Jessica Cejnar / Thursday, Aug. 29, 2019 @ 4:58 p.m.

Rx Safe Del Norte Begins Community Meetings Focusing On Root Causes, Solutions To Local Opioid Abuse


 

Thomas Kelem, Hilda Yepes Contreras and Kay Vail, staff with Open Door Clinic, participate in Rx Safe Del Norte exercise designed to address causes and solutions to opioid abuse Thursday. Photo: Jessica Cejnar

Meet Junior.

Junior is transitioning from male to female, has been rejected by family, is addicted to opioids and is an alcoholic. Since coming out, Junior has divorced and been separated from her children. She’s currently a caregiver with In-Home Supportive Service and has been stealing her clients’ medication to cope with being ostracized from her family and the community.

“She’s resentful and self conscious; nobody likes her is her perception,” said Hilda Yepes Contreras, site administrator for Open Door Clinic in Crescent City. “We thought the community needed a community educator to go out in the community and educate them, to get into schools, to teachers, to law enforcement and religious leaders on transgender and have more services, medical and mental health and legal, so that we can change the culture.”

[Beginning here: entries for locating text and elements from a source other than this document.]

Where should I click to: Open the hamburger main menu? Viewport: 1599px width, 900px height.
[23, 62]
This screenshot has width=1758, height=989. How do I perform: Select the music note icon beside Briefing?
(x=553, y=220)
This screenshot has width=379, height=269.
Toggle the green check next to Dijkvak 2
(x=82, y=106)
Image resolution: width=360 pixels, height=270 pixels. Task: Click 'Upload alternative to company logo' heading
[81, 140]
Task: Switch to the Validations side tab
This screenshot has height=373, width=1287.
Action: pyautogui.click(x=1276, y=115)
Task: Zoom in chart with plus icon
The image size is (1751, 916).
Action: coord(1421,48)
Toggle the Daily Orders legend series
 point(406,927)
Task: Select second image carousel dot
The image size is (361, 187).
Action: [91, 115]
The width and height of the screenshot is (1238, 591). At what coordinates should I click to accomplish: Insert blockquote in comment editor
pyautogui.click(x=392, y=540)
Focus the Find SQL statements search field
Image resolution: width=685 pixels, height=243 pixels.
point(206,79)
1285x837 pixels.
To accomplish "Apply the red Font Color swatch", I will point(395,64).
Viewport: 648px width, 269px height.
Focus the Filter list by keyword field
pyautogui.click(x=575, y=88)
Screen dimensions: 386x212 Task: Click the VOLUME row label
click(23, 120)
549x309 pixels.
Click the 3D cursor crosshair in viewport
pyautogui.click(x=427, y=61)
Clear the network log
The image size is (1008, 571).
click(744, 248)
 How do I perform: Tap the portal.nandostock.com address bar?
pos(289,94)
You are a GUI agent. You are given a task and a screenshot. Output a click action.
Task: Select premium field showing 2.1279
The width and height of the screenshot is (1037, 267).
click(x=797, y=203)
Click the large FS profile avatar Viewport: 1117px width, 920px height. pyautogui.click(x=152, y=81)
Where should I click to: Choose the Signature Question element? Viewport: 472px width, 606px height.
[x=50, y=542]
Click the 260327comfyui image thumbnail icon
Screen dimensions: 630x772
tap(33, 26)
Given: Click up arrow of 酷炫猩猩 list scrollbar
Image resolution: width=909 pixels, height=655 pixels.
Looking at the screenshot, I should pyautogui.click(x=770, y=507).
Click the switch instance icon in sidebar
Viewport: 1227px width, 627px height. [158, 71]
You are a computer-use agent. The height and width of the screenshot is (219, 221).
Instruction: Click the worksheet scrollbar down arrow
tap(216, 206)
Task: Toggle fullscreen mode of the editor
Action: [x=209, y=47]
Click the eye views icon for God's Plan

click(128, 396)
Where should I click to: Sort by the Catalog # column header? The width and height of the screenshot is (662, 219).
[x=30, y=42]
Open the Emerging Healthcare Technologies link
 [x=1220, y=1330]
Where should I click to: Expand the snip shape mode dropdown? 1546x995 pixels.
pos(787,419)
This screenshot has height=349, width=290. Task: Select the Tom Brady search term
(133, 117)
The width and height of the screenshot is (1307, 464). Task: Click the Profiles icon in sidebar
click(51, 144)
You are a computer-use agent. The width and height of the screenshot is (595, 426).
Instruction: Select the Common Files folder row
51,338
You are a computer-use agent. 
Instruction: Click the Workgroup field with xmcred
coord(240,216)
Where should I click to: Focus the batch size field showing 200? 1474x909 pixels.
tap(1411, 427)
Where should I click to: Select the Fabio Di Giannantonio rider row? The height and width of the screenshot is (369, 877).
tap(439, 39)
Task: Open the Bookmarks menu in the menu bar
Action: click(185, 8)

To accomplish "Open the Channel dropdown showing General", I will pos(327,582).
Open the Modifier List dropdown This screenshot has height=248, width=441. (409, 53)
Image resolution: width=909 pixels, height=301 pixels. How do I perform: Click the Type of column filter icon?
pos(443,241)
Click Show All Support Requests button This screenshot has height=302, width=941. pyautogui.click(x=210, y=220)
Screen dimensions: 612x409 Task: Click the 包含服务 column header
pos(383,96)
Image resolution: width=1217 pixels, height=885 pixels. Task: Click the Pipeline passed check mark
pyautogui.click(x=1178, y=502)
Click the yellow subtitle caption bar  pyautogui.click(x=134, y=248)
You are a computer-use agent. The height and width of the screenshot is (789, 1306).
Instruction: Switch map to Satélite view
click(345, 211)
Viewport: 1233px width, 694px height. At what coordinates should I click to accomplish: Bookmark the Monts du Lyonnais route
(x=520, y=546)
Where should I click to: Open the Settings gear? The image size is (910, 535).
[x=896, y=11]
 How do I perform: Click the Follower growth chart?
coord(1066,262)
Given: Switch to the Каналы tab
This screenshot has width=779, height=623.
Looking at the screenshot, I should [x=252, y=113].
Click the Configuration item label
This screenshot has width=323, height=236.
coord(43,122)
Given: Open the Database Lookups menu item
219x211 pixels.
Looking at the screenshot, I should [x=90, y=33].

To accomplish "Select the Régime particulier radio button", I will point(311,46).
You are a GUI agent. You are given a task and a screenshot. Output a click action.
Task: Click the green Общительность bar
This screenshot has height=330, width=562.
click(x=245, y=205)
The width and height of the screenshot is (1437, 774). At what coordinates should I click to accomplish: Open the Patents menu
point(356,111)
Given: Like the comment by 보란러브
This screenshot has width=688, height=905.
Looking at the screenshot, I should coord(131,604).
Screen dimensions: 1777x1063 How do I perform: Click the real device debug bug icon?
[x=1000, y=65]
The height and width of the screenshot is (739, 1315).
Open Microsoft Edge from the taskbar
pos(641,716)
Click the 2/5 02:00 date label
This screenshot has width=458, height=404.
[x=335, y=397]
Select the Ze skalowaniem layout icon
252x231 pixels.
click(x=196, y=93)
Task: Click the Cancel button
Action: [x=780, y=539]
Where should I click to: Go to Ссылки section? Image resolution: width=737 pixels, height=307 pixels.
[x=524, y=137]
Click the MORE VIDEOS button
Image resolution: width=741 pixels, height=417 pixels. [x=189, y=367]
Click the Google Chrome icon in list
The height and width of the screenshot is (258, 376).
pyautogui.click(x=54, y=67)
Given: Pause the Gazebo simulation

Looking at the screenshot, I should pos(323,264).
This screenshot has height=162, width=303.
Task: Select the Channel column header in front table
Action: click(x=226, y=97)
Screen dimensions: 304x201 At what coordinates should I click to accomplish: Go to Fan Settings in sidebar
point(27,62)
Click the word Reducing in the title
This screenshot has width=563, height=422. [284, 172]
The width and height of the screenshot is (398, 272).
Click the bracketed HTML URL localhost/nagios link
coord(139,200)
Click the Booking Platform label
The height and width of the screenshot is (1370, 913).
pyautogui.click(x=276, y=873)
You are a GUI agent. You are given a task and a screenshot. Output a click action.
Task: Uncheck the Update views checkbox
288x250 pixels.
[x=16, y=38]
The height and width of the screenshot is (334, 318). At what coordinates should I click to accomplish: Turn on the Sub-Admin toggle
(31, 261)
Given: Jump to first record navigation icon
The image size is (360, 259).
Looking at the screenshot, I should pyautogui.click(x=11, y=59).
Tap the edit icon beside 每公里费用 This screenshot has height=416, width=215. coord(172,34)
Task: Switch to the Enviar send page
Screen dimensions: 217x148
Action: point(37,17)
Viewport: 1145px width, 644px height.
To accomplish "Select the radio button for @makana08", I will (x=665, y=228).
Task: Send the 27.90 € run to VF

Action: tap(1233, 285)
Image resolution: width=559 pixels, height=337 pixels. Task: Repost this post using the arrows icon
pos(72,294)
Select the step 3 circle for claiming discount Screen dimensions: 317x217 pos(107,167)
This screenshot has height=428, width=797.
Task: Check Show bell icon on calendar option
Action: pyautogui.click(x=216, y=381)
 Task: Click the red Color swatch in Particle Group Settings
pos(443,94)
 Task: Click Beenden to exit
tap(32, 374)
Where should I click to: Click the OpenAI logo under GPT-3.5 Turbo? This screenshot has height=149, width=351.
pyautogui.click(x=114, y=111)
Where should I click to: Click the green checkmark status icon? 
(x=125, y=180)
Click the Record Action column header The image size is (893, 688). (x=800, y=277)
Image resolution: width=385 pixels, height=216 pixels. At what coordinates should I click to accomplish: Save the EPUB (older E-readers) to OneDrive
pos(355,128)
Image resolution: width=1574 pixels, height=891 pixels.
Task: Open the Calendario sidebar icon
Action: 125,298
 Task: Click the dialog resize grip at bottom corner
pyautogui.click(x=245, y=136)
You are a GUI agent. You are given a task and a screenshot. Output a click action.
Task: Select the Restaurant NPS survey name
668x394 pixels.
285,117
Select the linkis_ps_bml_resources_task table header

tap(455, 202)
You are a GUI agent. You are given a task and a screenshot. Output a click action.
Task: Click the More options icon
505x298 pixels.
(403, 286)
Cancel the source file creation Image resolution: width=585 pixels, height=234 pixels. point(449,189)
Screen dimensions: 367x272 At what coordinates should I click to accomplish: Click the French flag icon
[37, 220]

Junior was one of several fictitious sufferers of opioid addiction healthcare providers and local government representatives created at a brainstorming session hosted by Rx Safe Del Norte on Thursday. The meeting focused on addressing the root causes of opioid addiction in the community.

Thursday’s meeting was the third brainstorming session held since Rx Safe Del Norte received a $75,000 grant from Center for Care Innovations’ Addiction Treatment Starts Here: Community Partnerships program, coalition facilitator Jermaine Brubaker said. The previous two meetings were made up primarily of people who have experienced opioid addiction, she said.

The Rx Safe Del Norte Coalition plans to hold more brainstorming sessions to figure out the best way to address opioid addiction in the community, Brubaker said.

“You may think you don’t have the answers, but you might be surprised at what we do have,” she said. “We want to make sure we’re on the right track and have heard what you’ve said.”

In Del Norte County, those struggling with opioid abuse are likely to be older and be addicted to multiple substances, according to Brubaker. She said visits to the emergency room are a factor in opioid abuse locally and there are more opioid prescriptions issued than people living in Del Norte County.

However, Brubaker said, there were no local deaths from opioid abuse in 2018. Six people died due to opioid abuse in 2017, she said.

To combat local opioid abuse, Rx Safe Del Norte met for the first time in March and used money from the California Department of Public Health to obtain 300 doses of Naloxone, the drug that can block the effects of an overdose. The coalition created 140 kits with two doses each and trained people in Smith River, Klamath and Crescent City to administer them.

Aegis Treatment Centers provided the funding for the trainer who taught folks how to administer Naloxone. Rx Safe Del Norte began pursuing the Center for Care Innovations grant as the Aegis dollars began tapering off, according to Brubaker.

Center for Care Innovations, based in Oakland, launched its Addiction Treatment Starts Here program in May through grant dollars from the California Department of Health Care Services. The Oakland-based nonprofit chose Rx Safe Del Norte and three other California coalitions to take part in its program.

According to its website, Center for Care Innovations’ Addiction Treatment Starts Here: Community Partnership supports collaborative approaches to addressing opioid abuse from healthcare providers, public agencies, first responders, local residents and other organizations.

Center for Care Innovations is one of several recipients of a grant from the California Department of Health Care Services to address opioid abuse, said Jennifer Wright, the non-profit’s improvement advisor.

Though she said she needed approval from the department before giving a statement to the media, Wright said CCI is hoping to support work coalitions have already done to address the issue.
According to the organization’s website, the 16-month learning collaborative will last through September 2020.

On Thursday, Yepes Contreras and Kay Vail, clinic coordinator at Open Door Clinic, said increasing awareness of opioid abuse in Del Norte County is important.

Yepes Conteras noted that Open Door Clinic is committed to addressing the crisis and said she doesn’t think people realize the history of how it started.

“Twenty years ago, the American Medical Association said no matter what, ‘take care of pain.’ All medical providers, that’s what they were doing,” she said. “Now the pendulum has swung the other way and we have all these people addicted to opioids. Now we’re seeing that they’re addicted, we’re trying to cut back on their medications. They think it’s our fault and it’s not our fault.”

Though it’s just the third in a series of six focus groups, Brubaker said she’s beginning to see some themes “bubbling up.”

“We’ll get those themes together and look at that as a coalition to see what things we feel like we can move forward on,” she said. “We’ll bring them back to the community to get more feedback (before) then moving forward.”

Rx Safe Del Norte meets from 1 p.m.-3 p.m. every third Monday of the month at Open Door Clinic, 550 E. Washington Boulevard in Crescent City.